This year I decided to make a conscious effort to combat my birthday blues using these tips:

1. Talk nice to yourself

The words you speak over yourself have power. Do not criticize yourself for what you have yet to achieve but praise yourself for what you have already accomplished. Look in the mirror and say something nice about what you see.

2. Confront your negative feelings

While you shouldn’t talk down to yourself, it is okay to acknowledge the feelings you have and why you’re feeling that way. Give yourself space to mourn over what you felt you could have done better but don’t dwell in it. Once you’ve addressed and made peace with those feelings, move forward in a more positive mindset.

3. Manage your expectations

Don’t let your expectations control you. Remember the journey that it took to get you to where you are. Reflect on how far you’ve come over the years. Realize that where you’re at now was once a goal. Let your thoughts be a motivating force that drives you to achieve more of your goals for next year.

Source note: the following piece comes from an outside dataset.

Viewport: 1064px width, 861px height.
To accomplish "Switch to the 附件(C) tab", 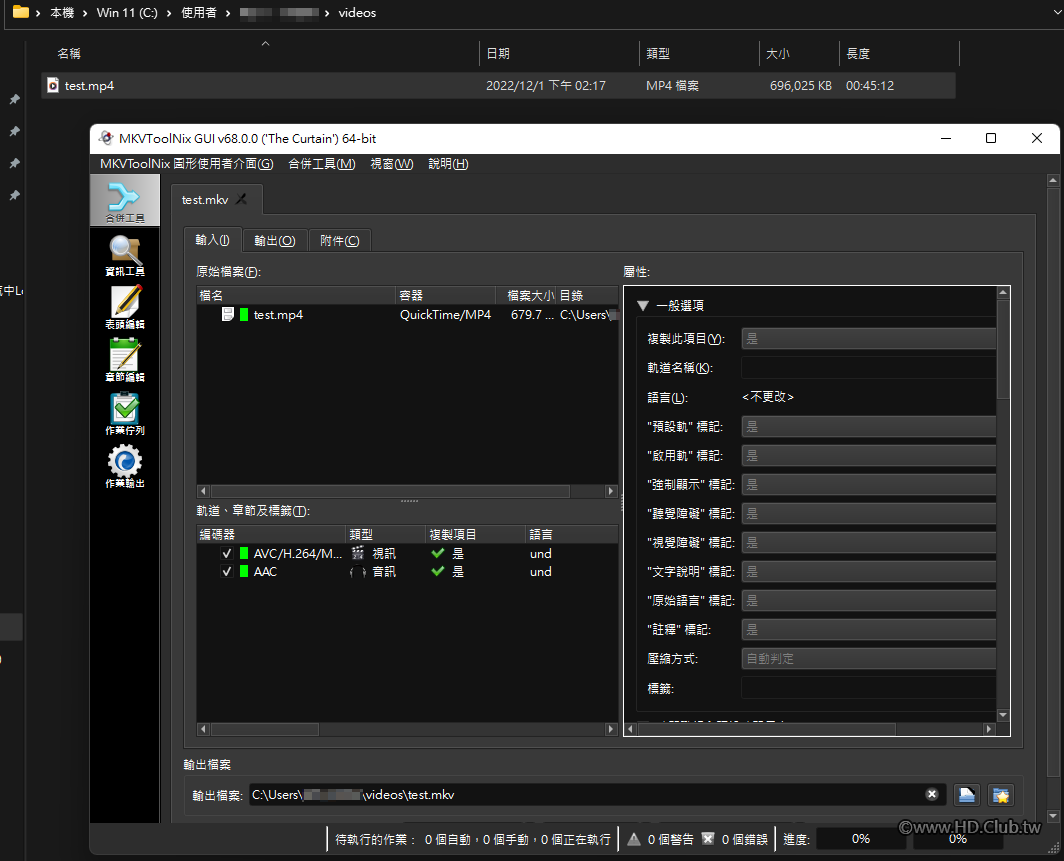I will [x=339, y=241].
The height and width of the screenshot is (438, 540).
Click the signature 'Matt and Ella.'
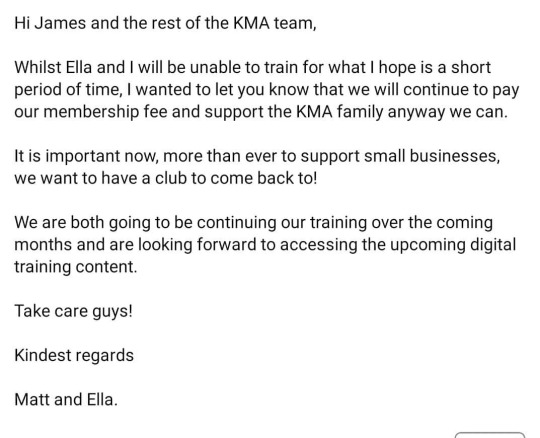pos(66,399)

4. Spend your birthday with the ones you love

Spending your birthday with your people you love doing an activity you love is a great way to cope with birthday depression. It also serves as a reminder of all the people who continue to root for you and your success.

Conclusion…

Creatives should avoid using their birthday as a measuring tool for success but as a celebration of life and progression. Time is one of the most valuable assets to a creative. Therefore, every day you wake up alive is not only more time but another opportunity to take a step or a leap towards reaching your goals.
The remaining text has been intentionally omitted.